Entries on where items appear
* Start *
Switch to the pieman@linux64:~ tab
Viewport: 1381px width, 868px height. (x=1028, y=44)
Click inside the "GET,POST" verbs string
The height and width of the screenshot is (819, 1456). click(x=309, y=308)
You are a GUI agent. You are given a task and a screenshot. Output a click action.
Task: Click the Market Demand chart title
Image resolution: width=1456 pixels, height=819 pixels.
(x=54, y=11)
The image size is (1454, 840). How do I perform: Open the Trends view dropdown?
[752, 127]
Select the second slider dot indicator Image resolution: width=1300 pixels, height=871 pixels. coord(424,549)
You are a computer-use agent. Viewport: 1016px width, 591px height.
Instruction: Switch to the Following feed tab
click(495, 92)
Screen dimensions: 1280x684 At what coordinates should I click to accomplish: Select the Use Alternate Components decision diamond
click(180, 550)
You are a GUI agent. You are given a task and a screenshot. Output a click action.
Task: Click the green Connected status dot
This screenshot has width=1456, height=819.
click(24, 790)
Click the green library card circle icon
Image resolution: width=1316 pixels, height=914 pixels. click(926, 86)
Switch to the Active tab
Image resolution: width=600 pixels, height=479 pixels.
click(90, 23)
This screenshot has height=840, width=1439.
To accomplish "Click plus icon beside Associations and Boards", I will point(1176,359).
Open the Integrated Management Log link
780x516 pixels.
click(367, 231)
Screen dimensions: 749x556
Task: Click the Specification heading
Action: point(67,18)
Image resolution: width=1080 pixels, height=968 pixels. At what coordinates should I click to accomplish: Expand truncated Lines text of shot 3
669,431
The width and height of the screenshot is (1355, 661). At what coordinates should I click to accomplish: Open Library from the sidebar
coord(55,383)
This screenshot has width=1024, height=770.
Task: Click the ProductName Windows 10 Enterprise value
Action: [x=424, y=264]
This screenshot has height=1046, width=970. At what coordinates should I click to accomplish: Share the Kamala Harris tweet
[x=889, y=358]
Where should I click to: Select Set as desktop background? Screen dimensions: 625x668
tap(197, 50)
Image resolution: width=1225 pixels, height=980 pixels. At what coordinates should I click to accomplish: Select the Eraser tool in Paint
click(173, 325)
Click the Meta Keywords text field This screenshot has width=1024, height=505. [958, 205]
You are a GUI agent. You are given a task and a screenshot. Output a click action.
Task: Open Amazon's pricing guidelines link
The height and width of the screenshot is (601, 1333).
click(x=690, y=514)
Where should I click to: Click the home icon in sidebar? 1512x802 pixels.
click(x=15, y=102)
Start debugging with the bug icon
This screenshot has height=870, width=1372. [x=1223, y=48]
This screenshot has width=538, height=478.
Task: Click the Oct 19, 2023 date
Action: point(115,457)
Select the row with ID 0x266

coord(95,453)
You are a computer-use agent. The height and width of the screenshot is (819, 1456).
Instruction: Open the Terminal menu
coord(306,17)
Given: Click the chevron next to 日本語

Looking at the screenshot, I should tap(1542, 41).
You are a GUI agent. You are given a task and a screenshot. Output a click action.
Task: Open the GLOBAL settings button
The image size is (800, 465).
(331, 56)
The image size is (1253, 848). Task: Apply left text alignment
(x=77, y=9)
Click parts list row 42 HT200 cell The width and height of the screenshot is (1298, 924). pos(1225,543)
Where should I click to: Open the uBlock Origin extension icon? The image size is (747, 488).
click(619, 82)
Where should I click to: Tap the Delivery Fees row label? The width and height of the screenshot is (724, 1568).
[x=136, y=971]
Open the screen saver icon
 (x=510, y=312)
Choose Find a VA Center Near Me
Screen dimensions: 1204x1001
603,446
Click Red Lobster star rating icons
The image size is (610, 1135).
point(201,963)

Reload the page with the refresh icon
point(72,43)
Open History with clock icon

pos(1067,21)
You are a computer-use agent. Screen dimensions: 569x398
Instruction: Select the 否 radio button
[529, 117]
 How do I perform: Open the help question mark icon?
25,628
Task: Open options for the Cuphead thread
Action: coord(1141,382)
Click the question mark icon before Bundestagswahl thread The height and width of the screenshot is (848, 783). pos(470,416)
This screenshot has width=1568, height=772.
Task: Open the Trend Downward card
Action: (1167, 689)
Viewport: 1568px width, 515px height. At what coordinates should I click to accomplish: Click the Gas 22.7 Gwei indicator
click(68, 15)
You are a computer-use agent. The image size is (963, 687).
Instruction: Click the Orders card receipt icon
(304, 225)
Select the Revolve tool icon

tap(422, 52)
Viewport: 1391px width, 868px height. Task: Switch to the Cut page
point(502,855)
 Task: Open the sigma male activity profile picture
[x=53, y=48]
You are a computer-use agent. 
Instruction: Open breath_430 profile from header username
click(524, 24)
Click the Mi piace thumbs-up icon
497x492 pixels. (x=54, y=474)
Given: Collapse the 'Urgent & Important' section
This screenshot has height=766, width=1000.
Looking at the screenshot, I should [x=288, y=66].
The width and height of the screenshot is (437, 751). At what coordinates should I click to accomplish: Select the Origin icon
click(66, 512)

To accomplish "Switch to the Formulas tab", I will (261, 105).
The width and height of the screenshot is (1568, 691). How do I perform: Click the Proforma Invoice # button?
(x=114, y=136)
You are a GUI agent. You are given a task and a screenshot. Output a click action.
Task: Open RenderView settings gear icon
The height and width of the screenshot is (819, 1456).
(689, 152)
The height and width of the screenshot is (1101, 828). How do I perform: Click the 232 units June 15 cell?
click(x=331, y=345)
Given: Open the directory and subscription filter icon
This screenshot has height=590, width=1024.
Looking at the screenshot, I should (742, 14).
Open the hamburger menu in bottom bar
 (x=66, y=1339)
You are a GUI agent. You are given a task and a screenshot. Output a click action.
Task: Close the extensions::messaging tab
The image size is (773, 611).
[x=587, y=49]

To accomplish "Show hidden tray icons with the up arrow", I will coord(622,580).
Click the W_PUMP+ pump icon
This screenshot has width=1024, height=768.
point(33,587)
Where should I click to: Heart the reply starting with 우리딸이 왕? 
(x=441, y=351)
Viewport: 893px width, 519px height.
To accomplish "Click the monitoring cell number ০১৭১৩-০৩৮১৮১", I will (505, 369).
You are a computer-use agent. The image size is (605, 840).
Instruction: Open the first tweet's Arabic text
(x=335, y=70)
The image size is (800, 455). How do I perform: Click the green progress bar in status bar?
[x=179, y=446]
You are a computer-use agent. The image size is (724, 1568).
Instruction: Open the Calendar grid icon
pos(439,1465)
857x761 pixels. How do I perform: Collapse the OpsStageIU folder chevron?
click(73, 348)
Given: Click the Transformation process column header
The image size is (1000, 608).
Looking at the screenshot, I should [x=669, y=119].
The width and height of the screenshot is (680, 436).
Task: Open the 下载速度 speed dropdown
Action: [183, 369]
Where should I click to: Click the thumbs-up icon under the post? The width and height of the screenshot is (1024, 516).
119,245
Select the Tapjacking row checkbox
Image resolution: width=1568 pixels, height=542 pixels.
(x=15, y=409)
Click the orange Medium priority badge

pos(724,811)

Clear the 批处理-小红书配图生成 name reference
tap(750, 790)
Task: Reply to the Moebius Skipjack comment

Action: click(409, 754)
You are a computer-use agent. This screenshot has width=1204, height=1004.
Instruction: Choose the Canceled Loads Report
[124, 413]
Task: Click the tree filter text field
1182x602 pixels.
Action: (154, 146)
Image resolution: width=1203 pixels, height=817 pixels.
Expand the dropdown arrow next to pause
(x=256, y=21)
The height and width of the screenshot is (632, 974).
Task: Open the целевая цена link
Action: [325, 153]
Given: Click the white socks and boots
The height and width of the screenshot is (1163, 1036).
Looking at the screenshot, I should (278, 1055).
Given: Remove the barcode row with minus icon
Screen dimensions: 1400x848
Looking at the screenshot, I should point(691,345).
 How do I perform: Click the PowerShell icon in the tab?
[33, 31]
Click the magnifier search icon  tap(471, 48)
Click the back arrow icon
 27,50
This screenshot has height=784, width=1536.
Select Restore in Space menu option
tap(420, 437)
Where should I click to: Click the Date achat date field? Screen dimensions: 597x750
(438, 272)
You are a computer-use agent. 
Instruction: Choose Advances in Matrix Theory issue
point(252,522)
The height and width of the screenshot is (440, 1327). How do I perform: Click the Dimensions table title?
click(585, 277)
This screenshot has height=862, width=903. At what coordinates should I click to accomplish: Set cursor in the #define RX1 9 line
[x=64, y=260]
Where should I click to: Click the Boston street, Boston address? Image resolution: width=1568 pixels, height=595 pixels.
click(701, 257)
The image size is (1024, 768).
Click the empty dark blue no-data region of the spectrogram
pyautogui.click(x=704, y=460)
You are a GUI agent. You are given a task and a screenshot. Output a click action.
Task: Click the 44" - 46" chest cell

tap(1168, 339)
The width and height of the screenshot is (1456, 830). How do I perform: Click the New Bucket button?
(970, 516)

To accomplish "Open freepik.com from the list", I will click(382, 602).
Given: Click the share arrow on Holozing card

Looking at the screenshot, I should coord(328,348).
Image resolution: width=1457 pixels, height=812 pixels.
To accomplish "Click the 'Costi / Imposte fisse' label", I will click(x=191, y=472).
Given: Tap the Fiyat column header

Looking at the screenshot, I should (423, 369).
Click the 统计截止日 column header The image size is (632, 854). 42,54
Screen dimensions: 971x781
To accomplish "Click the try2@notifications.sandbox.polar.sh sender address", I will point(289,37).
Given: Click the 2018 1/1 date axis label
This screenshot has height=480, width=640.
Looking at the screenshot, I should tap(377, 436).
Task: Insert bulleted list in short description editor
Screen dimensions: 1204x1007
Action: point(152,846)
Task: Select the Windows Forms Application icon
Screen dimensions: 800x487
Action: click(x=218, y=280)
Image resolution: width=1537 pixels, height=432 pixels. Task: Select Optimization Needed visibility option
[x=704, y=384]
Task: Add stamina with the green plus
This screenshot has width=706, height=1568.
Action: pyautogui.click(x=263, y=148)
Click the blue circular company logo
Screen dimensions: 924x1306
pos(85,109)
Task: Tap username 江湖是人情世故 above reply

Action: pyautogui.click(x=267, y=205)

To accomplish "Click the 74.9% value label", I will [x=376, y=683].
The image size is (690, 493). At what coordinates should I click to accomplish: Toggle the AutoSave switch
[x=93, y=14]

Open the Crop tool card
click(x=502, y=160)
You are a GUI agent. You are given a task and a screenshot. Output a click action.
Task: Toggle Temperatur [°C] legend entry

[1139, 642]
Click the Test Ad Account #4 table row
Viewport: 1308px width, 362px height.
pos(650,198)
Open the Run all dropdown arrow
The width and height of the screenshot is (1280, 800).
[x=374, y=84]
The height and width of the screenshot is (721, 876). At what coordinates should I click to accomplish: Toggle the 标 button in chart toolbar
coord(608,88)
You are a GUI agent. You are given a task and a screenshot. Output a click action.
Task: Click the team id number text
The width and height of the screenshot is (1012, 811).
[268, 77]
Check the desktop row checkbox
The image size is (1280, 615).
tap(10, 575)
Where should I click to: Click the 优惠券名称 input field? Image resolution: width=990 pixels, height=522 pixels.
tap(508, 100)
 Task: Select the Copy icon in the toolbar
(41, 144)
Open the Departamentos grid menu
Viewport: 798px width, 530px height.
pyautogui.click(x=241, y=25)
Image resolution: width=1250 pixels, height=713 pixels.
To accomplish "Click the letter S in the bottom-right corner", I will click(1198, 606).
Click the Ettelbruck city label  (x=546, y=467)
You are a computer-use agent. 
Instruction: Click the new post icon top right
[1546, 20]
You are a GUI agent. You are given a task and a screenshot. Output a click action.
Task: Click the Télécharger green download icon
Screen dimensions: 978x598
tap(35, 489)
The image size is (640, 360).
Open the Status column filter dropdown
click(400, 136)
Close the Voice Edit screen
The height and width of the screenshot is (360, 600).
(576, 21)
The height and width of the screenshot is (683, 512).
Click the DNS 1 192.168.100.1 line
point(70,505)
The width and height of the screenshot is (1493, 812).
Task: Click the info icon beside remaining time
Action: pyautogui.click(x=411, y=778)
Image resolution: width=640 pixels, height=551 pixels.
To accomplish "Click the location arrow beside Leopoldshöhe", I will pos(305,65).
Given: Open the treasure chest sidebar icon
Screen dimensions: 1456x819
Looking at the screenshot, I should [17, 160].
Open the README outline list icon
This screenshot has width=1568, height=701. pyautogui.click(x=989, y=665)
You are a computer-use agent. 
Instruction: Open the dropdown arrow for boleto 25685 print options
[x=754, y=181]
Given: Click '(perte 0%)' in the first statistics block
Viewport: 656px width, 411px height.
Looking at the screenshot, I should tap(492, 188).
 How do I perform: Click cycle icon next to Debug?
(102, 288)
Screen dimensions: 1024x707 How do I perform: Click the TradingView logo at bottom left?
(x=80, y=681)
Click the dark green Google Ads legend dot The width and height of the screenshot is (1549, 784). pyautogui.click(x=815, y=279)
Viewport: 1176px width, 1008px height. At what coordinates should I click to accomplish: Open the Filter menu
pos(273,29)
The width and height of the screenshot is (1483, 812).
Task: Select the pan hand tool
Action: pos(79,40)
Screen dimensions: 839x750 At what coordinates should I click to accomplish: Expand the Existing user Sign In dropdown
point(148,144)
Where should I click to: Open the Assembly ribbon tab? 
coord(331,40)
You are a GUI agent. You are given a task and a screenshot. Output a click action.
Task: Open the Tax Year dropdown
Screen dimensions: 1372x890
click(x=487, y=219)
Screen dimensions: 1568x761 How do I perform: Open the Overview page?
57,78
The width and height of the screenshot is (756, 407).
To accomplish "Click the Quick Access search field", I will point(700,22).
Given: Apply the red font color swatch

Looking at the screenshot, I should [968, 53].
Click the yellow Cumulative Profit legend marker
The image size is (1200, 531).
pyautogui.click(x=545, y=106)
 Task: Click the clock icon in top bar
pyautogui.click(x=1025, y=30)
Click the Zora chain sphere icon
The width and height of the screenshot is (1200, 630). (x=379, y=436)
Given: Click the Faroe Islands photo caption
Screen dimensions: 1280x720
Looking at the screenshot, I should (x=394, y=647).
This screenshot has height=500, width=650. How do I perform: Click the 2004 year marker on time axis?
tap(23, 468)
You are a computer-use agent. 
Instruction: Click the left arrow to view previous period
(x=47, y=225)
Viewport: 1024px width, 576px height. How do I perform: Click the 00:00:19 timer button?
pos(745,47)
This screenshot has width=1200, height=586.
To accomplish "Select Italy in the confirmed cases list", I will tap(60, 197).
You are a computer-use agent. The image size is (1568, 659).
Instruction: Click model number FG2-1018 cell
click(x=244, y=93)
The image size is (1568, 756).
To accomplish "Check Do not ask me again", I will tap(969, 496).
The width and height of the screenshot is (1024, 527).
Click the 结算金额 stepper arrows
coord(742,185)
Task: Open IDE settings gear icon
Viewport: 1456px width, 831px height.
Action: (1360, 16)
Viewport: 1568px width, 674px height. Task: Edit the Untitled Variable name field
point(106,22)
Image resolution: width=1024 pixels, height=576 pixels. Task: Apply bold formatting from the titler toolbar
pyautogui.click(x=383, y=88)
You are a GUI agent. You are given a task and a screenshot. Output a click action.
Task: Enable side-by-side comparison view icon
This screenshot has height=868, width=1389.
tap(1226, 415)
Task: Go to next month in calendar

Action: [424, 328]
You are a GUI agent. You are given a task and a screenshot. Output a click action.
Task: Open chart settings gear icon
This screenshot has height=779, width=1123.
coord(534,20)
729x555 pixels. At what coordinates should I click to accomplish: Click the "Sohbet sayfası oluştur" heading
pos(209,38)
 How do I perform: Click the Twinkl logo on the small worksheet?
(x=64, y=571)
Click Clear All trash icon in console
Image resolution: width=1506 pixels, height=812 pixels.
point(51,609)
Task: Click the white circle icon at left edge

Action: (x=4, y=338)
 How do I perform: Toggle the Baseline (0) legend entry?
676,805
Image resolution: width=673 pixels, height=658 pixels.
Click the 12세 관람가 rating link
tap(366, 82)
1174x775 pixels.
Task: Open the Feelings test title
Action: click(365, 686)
* End *
Given request
Repeat the rows above exactly, starting at the first row and ending at the line that contains "click(495, 92)".

Expected output
Switch to the pieman@linux64:~ tab
Viewport: 1381px width, 868px height. (x=1028, y=44)
Click inside the "GET,POST" verbs string
The height and width of the screenshot is (819, 1456). click(x=309, y=308)
You are a GUI agent. You are given a task and a screenshot. Output a click action.
Task: Click the Market Demand chart title
Image resolution: width=1456 pixels, height=819 pixels.
(x=54, y=11)
The image size is (1454, 840). How do I perform: Open the Trends view dropdown?
[752, 127]
Select the second slider dot indicator Image resolution: width=1300 pixels, height=871 pixels. coord(424,549)
You are a computer-use agent. Viewport: 1016px width, 591px height.
Instruction: Switch to the Following feed tab
click(495, 92)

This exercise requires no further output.